I have an appointment. I'm not sure if I want it.

The world being what it is, minutes after I finally write about my difficulties getting referrals, following up on referrals, etc, I get the phone call that I have an appointment with a new psychiatrist.

And I don't know if I want it.

When my GP had first mentioned the referral on the phone, he said that he was referring me to someone who did "garbledy-gattily-glot stimulant therapy". Or maybe he just said "stimulant therapy". Anyways, I googled "stimulant therapy" and found references to the use of caffeine or other stimulants to treat attention difficulties. Now, I have plenty of problems with concentration (I should write about my cloudbrain) but I already imbibe a great deal of caffeine with little to no effect on my concentration.
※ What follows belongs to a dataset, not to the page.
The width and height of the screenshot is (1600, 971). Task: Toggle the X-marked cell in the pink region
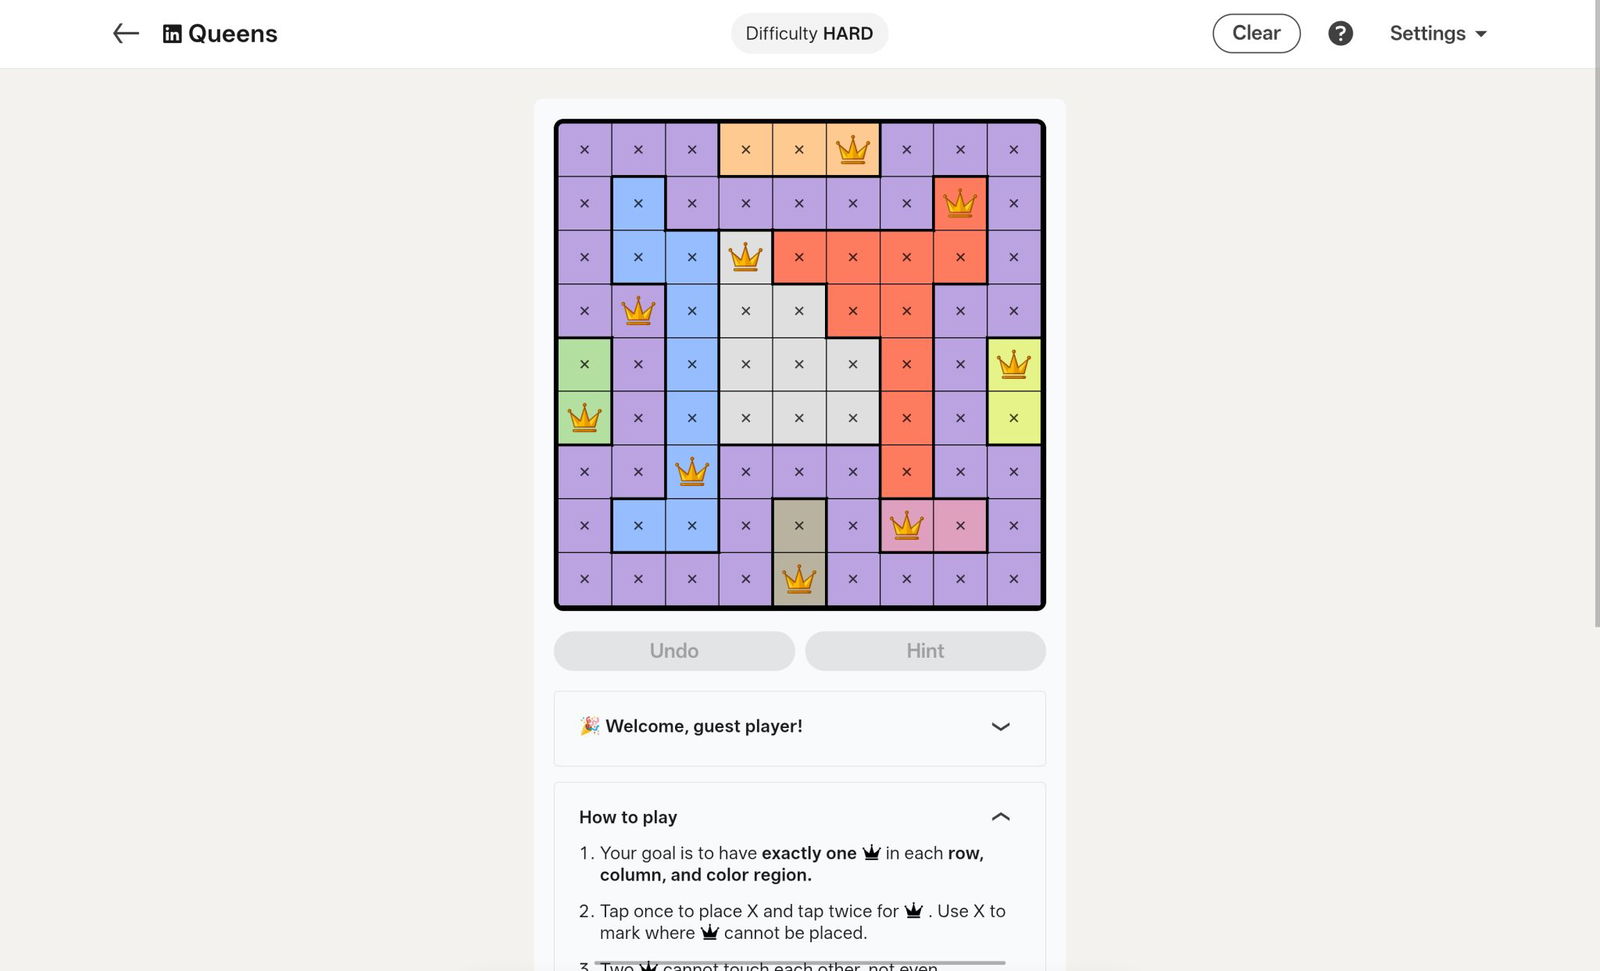960,525
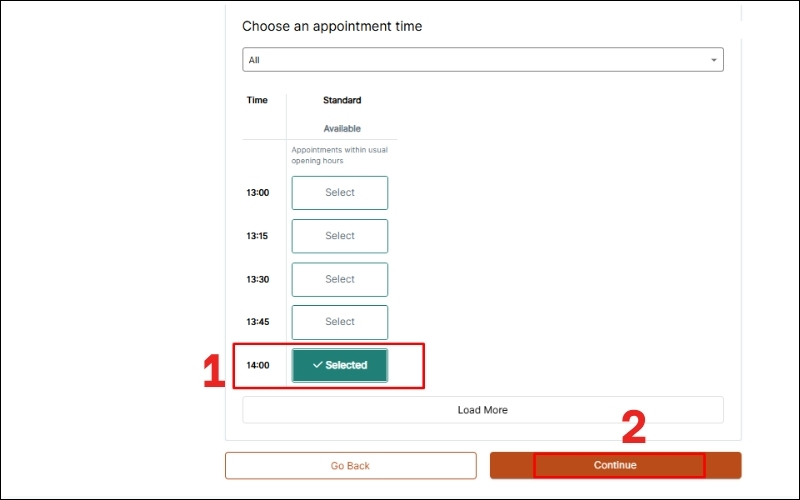Click the 14:00 time label

(x=258, y=365)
But today, after the psychiatrist's office called me to set up my first appointment, I was able to google the name of the specialist himself and what he works in, and I found out that it wasn't "stimulant therapy" that my GP had been talking about, but repetitive transcranial magnetic stimulation (rTMS).
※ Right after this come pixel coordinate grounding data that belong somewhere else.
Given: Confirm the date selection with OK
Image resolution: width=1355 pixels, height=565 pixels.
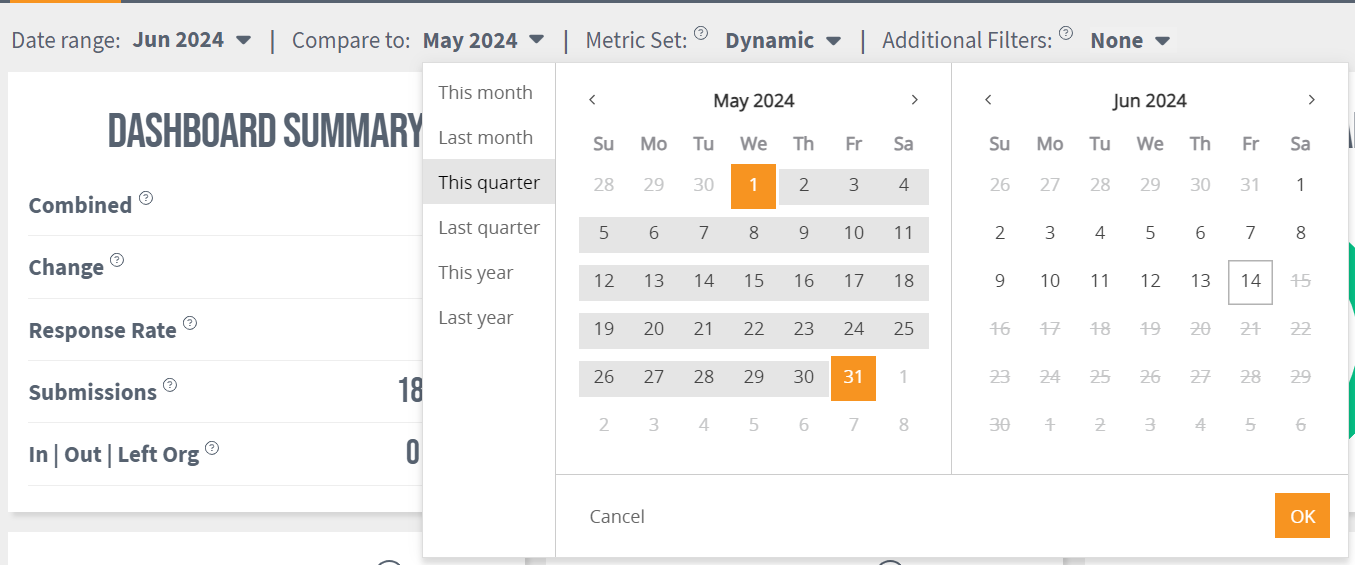Looking at the screenshot, I should point(1302,516).
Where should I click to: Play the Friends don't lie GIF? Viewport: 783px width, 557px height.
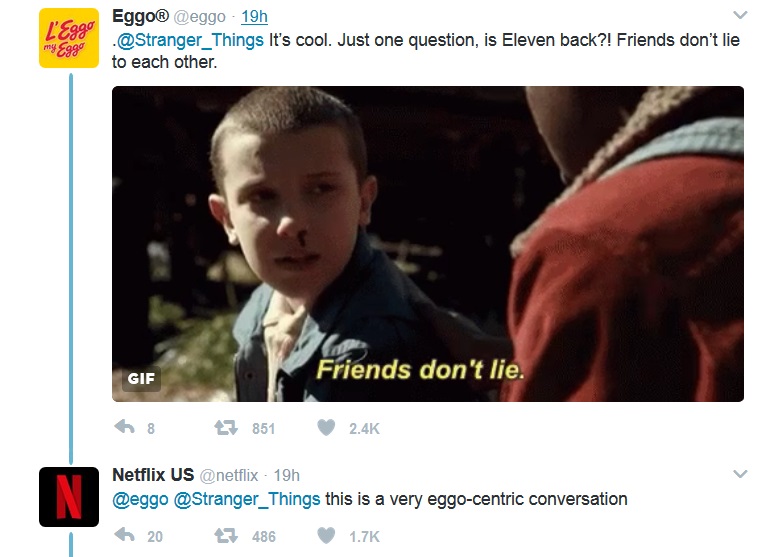(x=428, y=244)
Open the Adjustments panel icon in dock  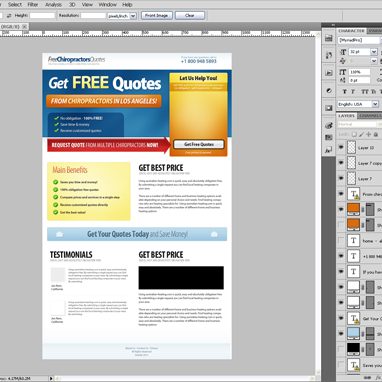pyautogui.click(x=329, y=90)
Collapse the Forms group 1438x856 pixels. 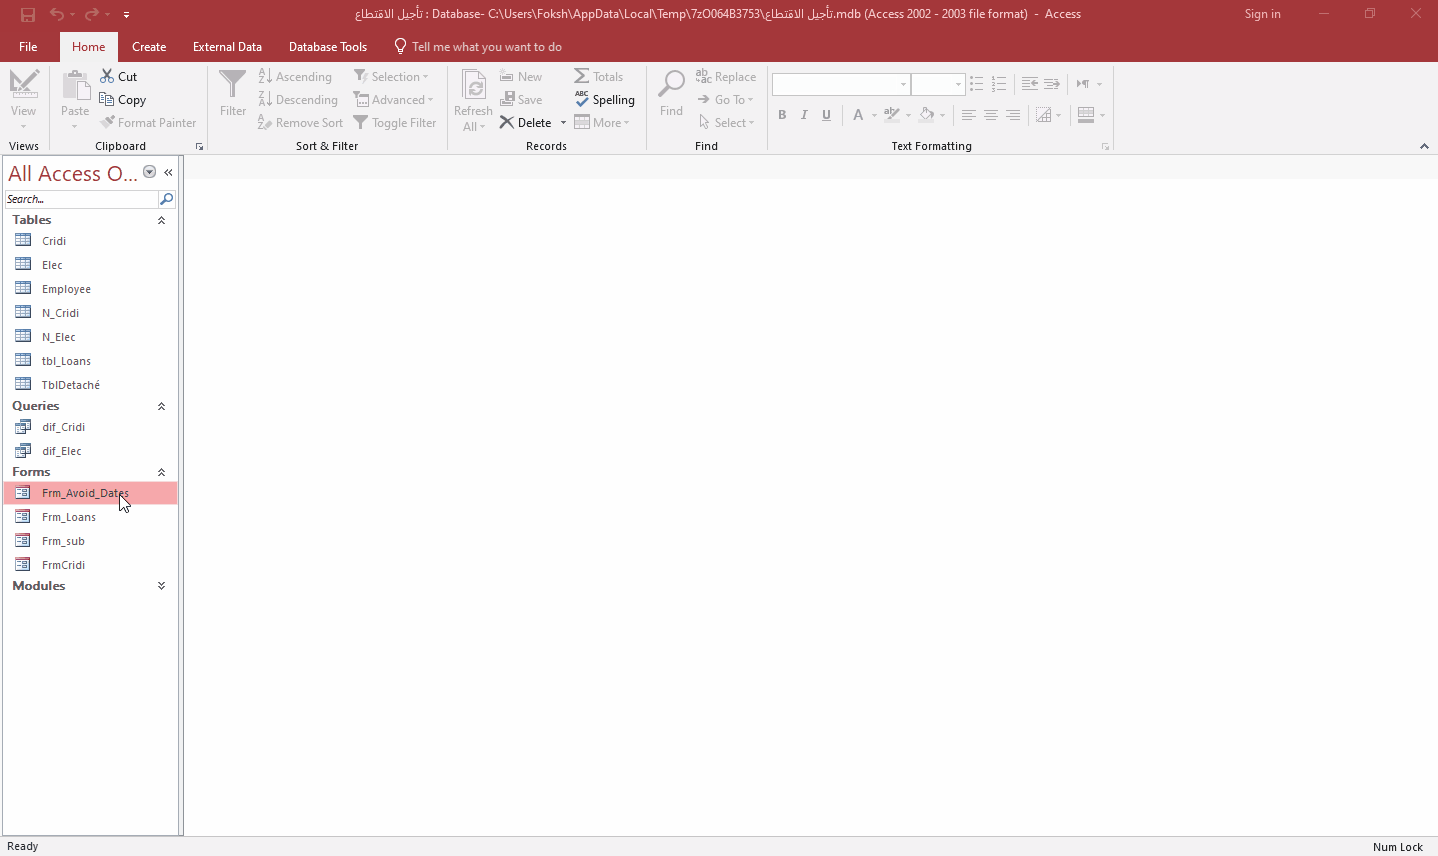coord(161,472)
Which freaks me the fuck out.

I wouldn't claim to be rational about this - hell, since I'm finally becoming able to talk about mental illness, I realise that I have lots of irrational thoughts.

I used to know someone who was very bright and had gotten a PhD in a hard science, only to be forced out when she developed a physical disability which impaired her ability to perform lab work. She had moved into another profession, which is where I knew her, but after a while she seemed to disappear. I later found out that she had been severely depressed (not without a damn good reason - her new career did not have the same prospects as her PhD field and she was definitely working under her abilities), and had been treated with some kind of electroconvulsive therapy. It had so damaged her memory and/or mind that she couldn't continue to work.
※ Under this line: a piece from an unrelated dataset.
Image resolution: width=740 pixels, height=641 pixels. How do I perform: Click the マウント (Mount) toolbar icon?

Her story has a special horror for me. I know that this rTMS is not electroconvulsive therapy - but I also know that it hasn't been around that long, and I have a reason to be freaked out about anyone playing my brain in experimental ways. I may not be physically disabled like Lois McMaster Bujold's character Miles Vorkosigan, but as he says at one point, I've always basically thought of my brain and my mind as my primary asset in life. I'm not good-looking, I'm not athletic or coordinated, I'm not personable, but (dammit) I have a good brain. My brains got me out of a terrible primary school into a gifted program (which itself was 80% of the reason I didn't drop out of high school), my brains got me through undergrad at the top of my class and into a fully-funded graduate program. Thanks to depression (among other things), I haven't finished my PhD, but my intellect is the only hope I have of doing so in the future. My brain is what I have relied on for my career, my personal life (picked up my SO by discussing history), and my personal fulfilment.

I know that my depression is just as much a disease of the brain, but (to borrow my broken legs metaphor back) I'd sooner amputate my leg in response to a break than threaten my brain function to treat my depression. It's bad, but not that bad -- and it has responded to medication just fine.

If I have to stay off of medication, what I really want is to find a good talk therapist, someone who (unlike my previous therapist) might be able to help be develop some mental skills through cognitive behavioural therapy or something. That was the first referral I asked for - to the Centre for Addiction and Mental Health (CAMH) for assessment for some kind of talk therapy. I'm still waiting to hear back - they warned me that it might be weeks.